Melancholia I
Marc Bauer, 2nd Prize – 2011 Call for contemporary creation
Both in their themes as in their aesthetics, Marc Bauer’s drawing are very inspired by the iconography of the Italian and German Renaissance, but also by the Baroque. For Melancholia I, the artist redraws the famous Mélancolie realized by the painter and engraver Albrecht Dürer in 1514, nicknamed in Germany “Bild der Bilder”, “the image of all images”. Dimensions: 3,60 m high x 3 m large.
Melancholia is within the scope of a research led by Marc Bauer since several years, articulated around the idea of deconstructing the drawing as a unique piece. Playing on the scales and the materials, the artist is in research of transposing his drawings in different materials (digital printing, photopolymer, tapestry etc.), the original drawing then finding itself modified to submit to the imperatives of the used technique. In that sense, the transposition into tapestry of Dürer’s Mélancolie redrawn by Marc Bauer aims to enrich the starting drawing and give back a certain sculpture-like aspect as well. For the artist, the tapestry should not only be considered as a media for the image, it should also exist in its own reality.
The tapestry consists in a very interesting medium for the transposition of Marc Bauer’s drawings, which are echoing one of his essential qualities: the narrative. As a starting point, the artist often takes personal memories, archive photographs or family photo albums, as many individual stories which he tries and replace in a larger historical context: “I see my drawings as a sort of archeology, which attempts, sometimes with humor, sometimes with despair, to bring back emotions and events”, he explains.

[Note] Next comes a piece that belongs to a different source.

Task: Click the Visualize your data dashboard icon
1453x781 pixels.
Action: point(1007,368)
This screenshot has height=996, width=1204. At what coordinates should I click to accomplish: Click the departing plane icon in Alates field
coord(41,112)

The tapestry is woven in black and white, with only a few hints of vivid colors. To realize it, a very important work of reflection with the weaver is needed to summarize the effect of destructuring, of dilating wanted by the artist. Thus, the weaver must play with the material in a very innovative way and keeping the classical weaving techniques in the same time, for the flesh, for instance. The translation of the “worn out” idea, altering in a new tapestry in order to bring him, following in Marc Bauer’s words, “a second emotional layer” is a technical challenge for the weaver.
Woven by Patrick Guillot’s workshop in Aubusson, the tapestry has fallen down the loom on the 22nd, November 2013.
Marc Bauer was born in Switzerland in 1975. He lives and works in Berlin. Exhibition auditor for the 30 years of the FRAC Auvergne (Exhibition la Révolte et l’Ennui, 2013), he has also been held back for the “off” of Art Basel 2013 (auditor: Florence Derieux), where he has presented, in the “Parcours” (Journey), the film “The Architect” in collaboration with the rock band Kafka (co-produced by the FRAC Auvergne). He has been exposed in 2013 at the Centre Pompidou in Paris within the scope of the exhibition presenting the works of Guerlain’s donation and participated in the collective exhibition 101 Sacré at the Migros Museum in Zürich.